++++ EXCERPT ++++

I am not a huge fan of the hot humid summers I have to live through in the south but I welcome summer because of fresh fruit - especially cherries! So I'm dedicating my first Functional Medicine blog post to cherries.
If you are unfamiliar with Functional Medicine, this blog will help you understand how it is different from regular main stream establishment medicine.
One thing that is different is that we focus on creating health instead of naming diseases. In order to have health and maintain it you need to understand what creates health and what causes disease. From the Functional Medicine viewpoint, disease is just a name given to a group of symptoms or findings and generally created for the purpose of insurance billing or pharmaceutical creation and not necessarily helpful in understanding why a person has their issues.
In Functional Medicine we search for the root cause of illness so that patients can regain a state of health and live healthier lives. Our goal is health creation and maintenance.
So what does this have to do with cherries? Only everything!
In order to keep your body healthy, you need to feed it food that contains nutrients, vitamins, minerals and antioxidants that your cells can use to boost your ability to create energy, improve your immune system function, balance your hormones and fight off cancer. Most fresh fruit, including cherries, can do all these things! Note that I said 'fresh' because dried fruit usually has added sugar and chemicals.
You want to try to eat food in season because the nutrient content is at its peak when the food is fresh and not transported around the world to get to you. Cherries are in season now which is why I am celebrating them. I will eat the heck out of them while they are available and then resort to frozen organic cherries until next summer.

++++

ACTIVITY:
Please answer from the cherries post: why does the writer specify fresh fruit rather than dried?

++++ DATASET RECORDS ++++

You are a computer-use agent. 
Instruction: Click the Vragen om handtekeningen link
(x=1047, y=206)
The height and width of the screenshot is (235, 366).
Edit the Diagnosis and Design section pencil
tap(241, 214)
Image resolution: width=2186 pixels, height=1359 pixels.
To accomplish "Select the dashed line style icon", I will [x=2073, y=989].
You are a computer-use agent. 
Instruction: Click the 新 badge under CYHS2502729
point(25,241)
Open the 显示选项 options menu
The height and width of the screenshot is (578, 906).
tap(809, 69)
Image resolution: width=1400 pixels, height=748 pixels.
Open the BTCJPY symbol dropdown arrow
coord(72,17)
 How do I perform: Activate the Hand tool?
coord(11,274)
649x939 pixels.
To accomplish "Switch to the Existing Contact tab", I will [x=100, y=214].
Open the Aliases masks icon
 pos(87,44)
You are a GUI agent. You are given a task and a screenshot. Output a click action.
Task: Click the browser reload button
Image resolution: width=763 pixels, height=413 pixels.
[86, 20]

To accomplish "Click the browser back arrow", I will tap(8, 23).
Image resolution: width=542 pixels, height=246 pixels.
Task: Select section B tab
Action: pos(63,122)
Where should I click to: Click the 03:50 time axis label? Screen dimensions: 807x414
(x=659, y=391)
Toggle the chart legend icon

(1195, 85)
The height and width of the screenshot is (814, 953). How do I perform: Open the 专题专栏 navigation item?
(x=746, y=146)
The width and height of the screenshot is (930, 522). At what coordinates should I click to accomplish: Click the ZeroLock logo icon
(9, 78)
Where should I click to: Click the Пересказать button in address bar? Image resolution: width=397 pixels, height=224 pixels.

++++

OUTPUT BELOW:
Dried fruit usually has added sugar and chemicals.